- _Directions_:
Which lines run from the one containing "Los lobos del Sur (97, 1010)" through the last line of the records? Copy them exactly, leaving pictures out.

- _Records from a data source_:
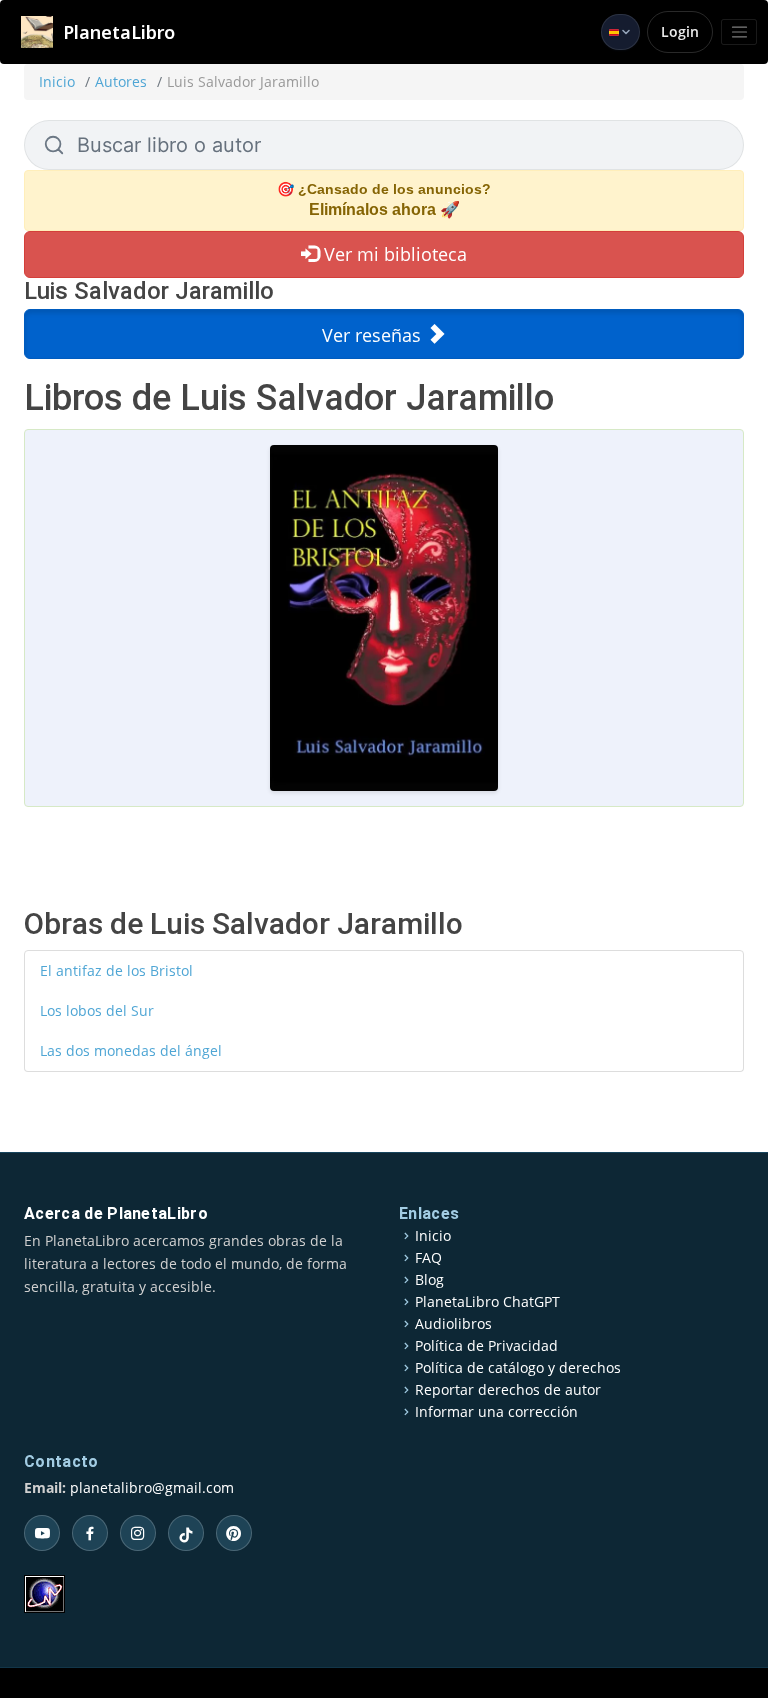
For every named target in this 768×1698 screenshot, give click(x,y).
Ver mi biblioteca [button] (393, 254)
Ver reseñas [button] (374, 335)
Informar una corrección (496, 1412)
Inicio (57, 81)
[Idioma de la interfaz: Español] (620, 32)
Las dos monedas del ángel (131, 1050)
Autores (121, 81)
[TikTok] (186, 1533)
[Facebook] (90, 1533)
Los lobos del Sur (97, 1010)
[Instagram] (138, 1533)
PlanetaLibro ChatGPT (487, 1302)
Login (680, 31)
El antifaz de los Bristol (116, 970)
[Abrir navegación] (739, 32)
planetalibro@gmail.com (152, 1487)
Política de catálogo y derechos (518, 1368)
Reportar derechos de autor (508, 1390)
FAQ (428, 1258)
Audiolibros (453, 1324)
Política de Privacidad (486, 1346)
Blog (429, 1280)
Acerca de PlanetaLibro (116, 1213)
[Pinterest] (234, 1533)
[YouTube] (42, 1533)
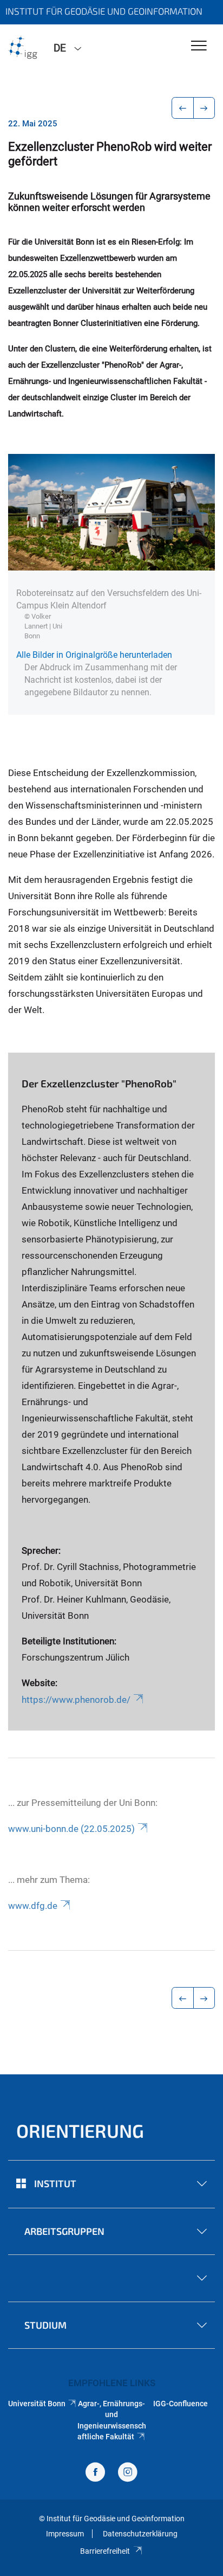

- _Task answer_:
Los lobos del Sur (97, 1010)
[Instagram] (138, 1533)
PlanetaLibro ChatGPT (487, 1302)
Login (680, 31)
El antifaz de los Bristol (116, 970)
[Abrir navegación] (739, 32)
planetalibro@gmail.com (152, 1487)
Política de catálogo y derechos (518, 1368)
Reportar derechos de autor (508, 1390)
FAQ (428, 1258)
Audiolibros (453, 1324)
Política de Privacidad (486, 1346)
Blog (429, 1280)
Acerca de PlanetaLibro (116, 1213)
[Pinterest] (234, 1533)
[YouTube] (42, 1533)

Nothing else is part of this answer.